I left the dog outside and got the dress shirts from the dry cleaner, hanging pressed and proud on their hangers. I dashed into the grocery store and got several cans of lesser cow and fish bits for the cat. Thus laden, I looped the dog’s leash over my wrist and headed for the last big street before I reached our neighborhood.
It’s a funny thing about perspective. What appears from the car, to be a normal, if somewhat busy commercial thoroughfare becomes, from the point of view of the pedestrian, some kind of Street Without Pity. There were, conservatively, eighteen lanes of traffic hurdling each way; they carved out the space for all these lanes by making the sidewalk the width of my thumb.
This is a street created by city planners who assumed that by this point we’d all be using jet packs to get around, our exhaust trails leaving not a blemish on their tiny, fragile sidewalks. I looked around and saw there was no way to get where I needed to go except along this particular road. I hitched up my dry-cleaning hangers, hitched up my pants, and hitched up the dog, who was cowering from the din of the semis roaring three inches from our shoulders.
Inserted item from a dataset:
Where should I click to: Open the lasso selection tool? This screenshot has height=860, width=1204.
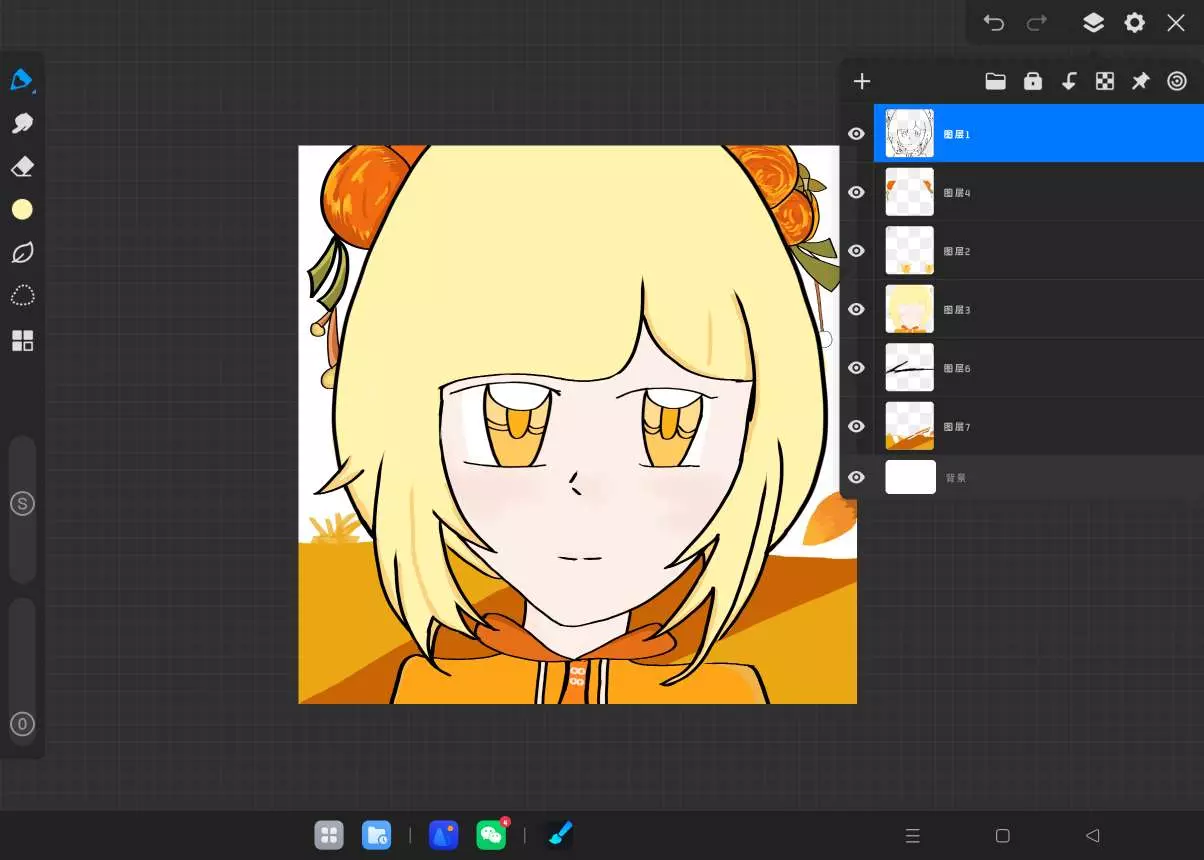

Since we were facing traffic as we were walking, I got several seconds to look at each driver as he narrowly avoided hitting us. Each one of them glanced at me for a second, and quickly looked away. I’m guessing the only people ever seen actually walking along this street are shouting at Tom DeLay, who can hear them because he has implanted a microphone in their nostril. I could pretend that I wasn’t crazy, but really...
I was walking on what amounted to a freeway with a cringing dog, a bag of cat food, a battered purse and three dress shirts, hangar, no starch. That doesn’t shout “Sane!!!” in any language.
I was halfway across this road when I heard something over the rushing growl of the tractor-trailer next to me. Was that…my phone? Yes, yes it was my phone, ringing plaintively yet persistently in the bowels of my purse. I stopped walking and attempted to retrieve the phone, the dry-cleaning bag being blown into my face. I found the phone, and squinted at the number; it was Daughter’s school. Since no school ever calls you mid-morning just to let you know that everything is fine, I had to take that. I clicked open the phone, and bellowed, “HELLO?”
You know, if you ever are trying to take a phone call from your kid’s school, and you happen to be walking on a freeway, I suggest putting your head in your purse; it blocks out some of the ambient noise. Sure, I looked a little silly, but let’s not kid ourselves: THAT BOAT HAD SAILED.
After several minutes of “WHAT?” and “YOU NEED A GASKET? A CASKET? WHY DO YOU NEED A CASKET?”… it was ascertained that the school needed a signed permission slip for a field trip that day. I promised to do something about that once I reached the house. At the same time, I couldn’t imagine I would ever reach the house. I had begun to imagine the rest of my life as an endless walk down the widest, ugliest road in the world. At night, the dog and I would make camp on the sidewalk and share a can of Kitty Stars Fish Fix’ins. Some day I would die, and the local municipalities would argue over who had to actually stop on that street to pick up my corpse.
As with a horror movie, our hero made it out alive, but not unscathed (there is no way I have the same amount of brain cells I started out with before my pilgrimage down that river of diesel exhaust). Sadly, there is something else I have in common with the horror genre.
There is a sequel in the works.
Just when you thought it couldn’t possibly get any worse…
COMING SOON! QUINN’S STUPIDITY, EPISODE 117!
I see a video game tie-in.
3 Comments:
Hi Quinn,
Self-expression is still a good thing. =D
Happy VD!
I will have so much more compassion on those crazy people I see next to the freeway entrances. Perhaps they are just having an unfortunate "good idea" gone wrong . . . and maybe they'll write about it later on their blogs?